La APU Ryzen 5 5600G ha sido uno de los lanzamientos más importantes de AMD recientemente. Este modelo tiene una CPU de 6 núcleos y 12 hilos basada en la arquitectura Zen 3, aunque en este caso dicha arquitectura ha sido adaptada a las particularidades que presenta una APU.

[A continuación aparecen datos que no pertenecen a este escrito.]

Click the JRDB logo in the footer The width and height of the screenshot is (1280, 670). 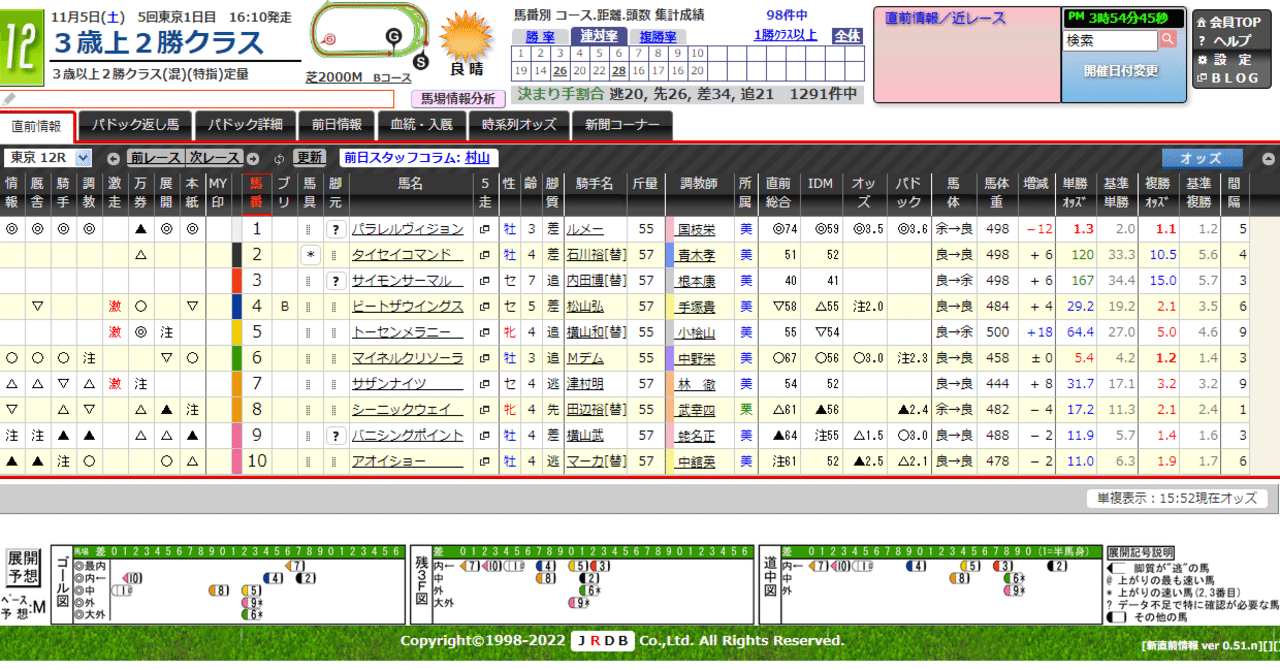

Al tener que integrar CPU y GPU en un mismo encapsulado, se reduce el espacio disponible en el mismo, y esto obliga a AMD a reducir la caché L3. La APU Ryzen 5 5600G tiene 16 MB de caché L3 en vez de 32 MB, lo que acaba afectando negativamente al rendimiento de la CPU, y hace que no esté al nivel de un Ryzen 5 5600X.
En esta comparativa, donde Benchmark enfrenta a la Ryzen 5 5600G con el Ryzen 5 3600, equipado con 6 núcleos y 12 hilos y basado en Zen 2, podemos ver que la diferencia de rendimiento entre uno y otro, a nivel CPU, es bastante pequeña en la mayoría de los casos. Sin embargo, el Ryzen 5 5600X supera de forma notable al Ryzen 5 3600.

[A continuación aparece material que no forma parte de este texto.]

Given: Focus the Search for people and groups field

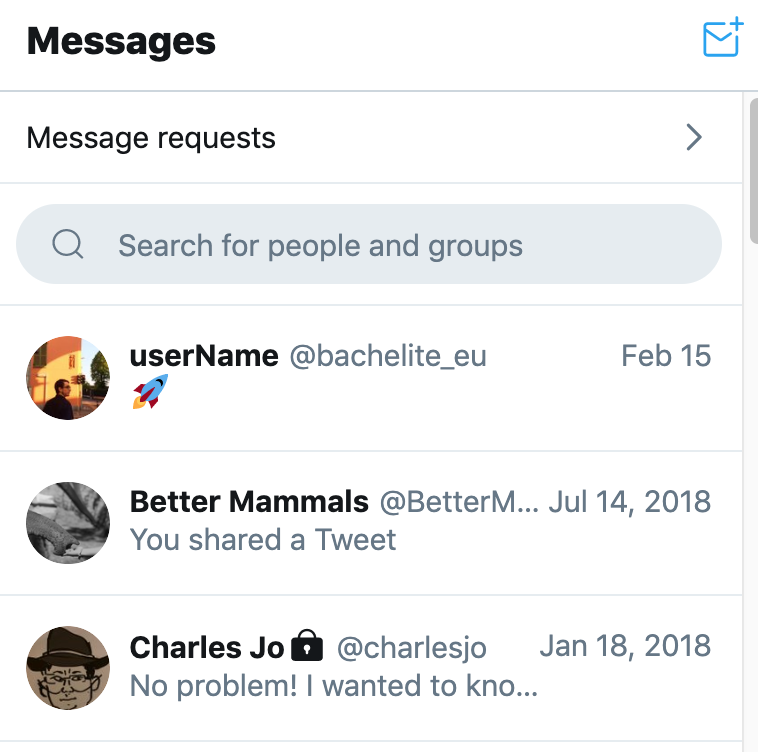Looking at the screenshot, I should click(x=369, y=244).
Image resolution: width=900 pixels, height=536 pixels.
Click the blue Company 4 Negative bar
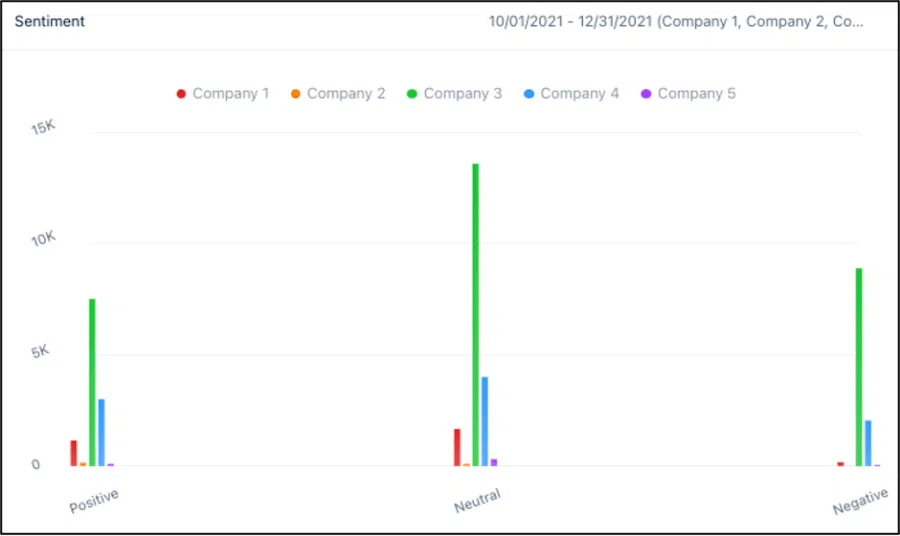[868, 443]
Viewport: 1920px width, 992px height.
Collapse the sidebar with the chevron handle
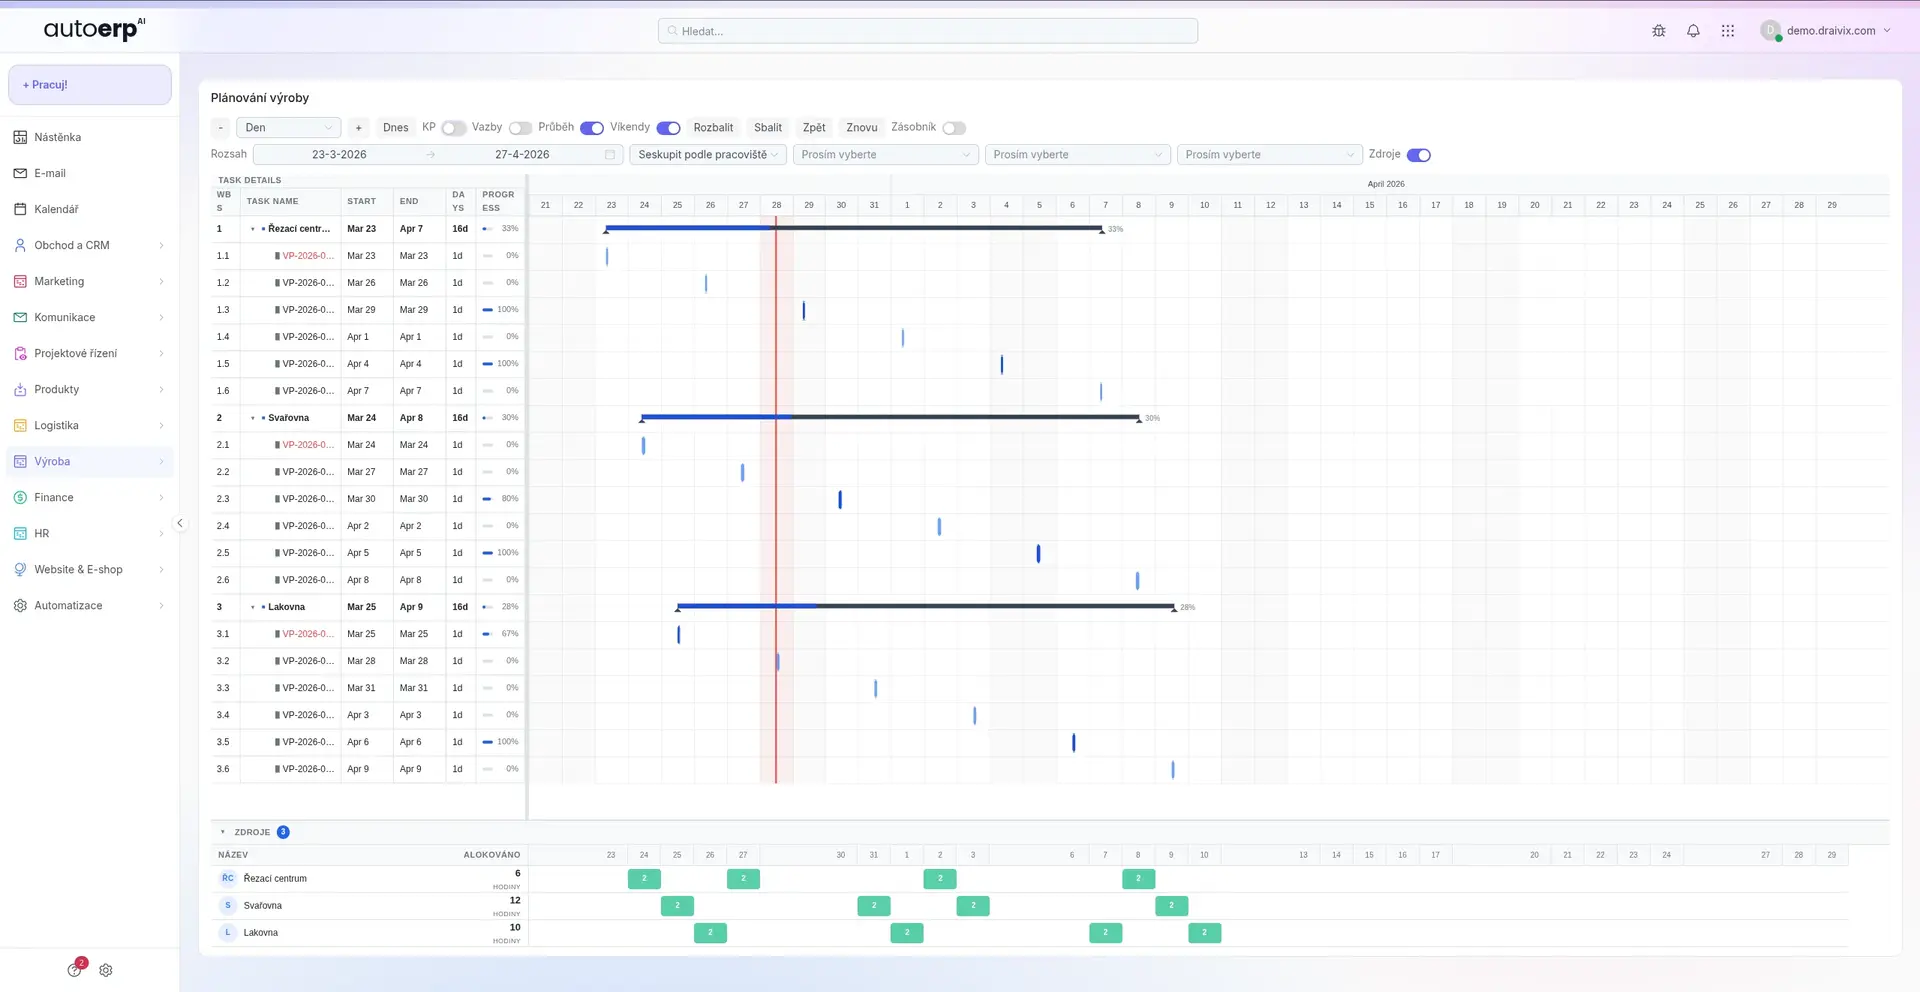click(x=180, y=523)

La CPU del Ryzen 5 5600G es más potente que el Ryzen 5 3600, pero hay que tener en cuenta que en esta comparativa la primera ha funcionado a 4,5 GHz gracias al overclock, y la segunda a 4,3 GHz. A frecuencias de stock, la diferencia entre ambas podría haber sido incluso menor.
Si vamos a montar un PC con una tarjeta gráfica dedicada, es mejor optar por el Ryzen 5 3600, ya que tiene un precio más bajo y la diferencia de rendimiento no compensa, o irnos directamente a por el Ryzen 5 5600X, que cuesta casi lo mismo que la APU Ryzen 5 5600G.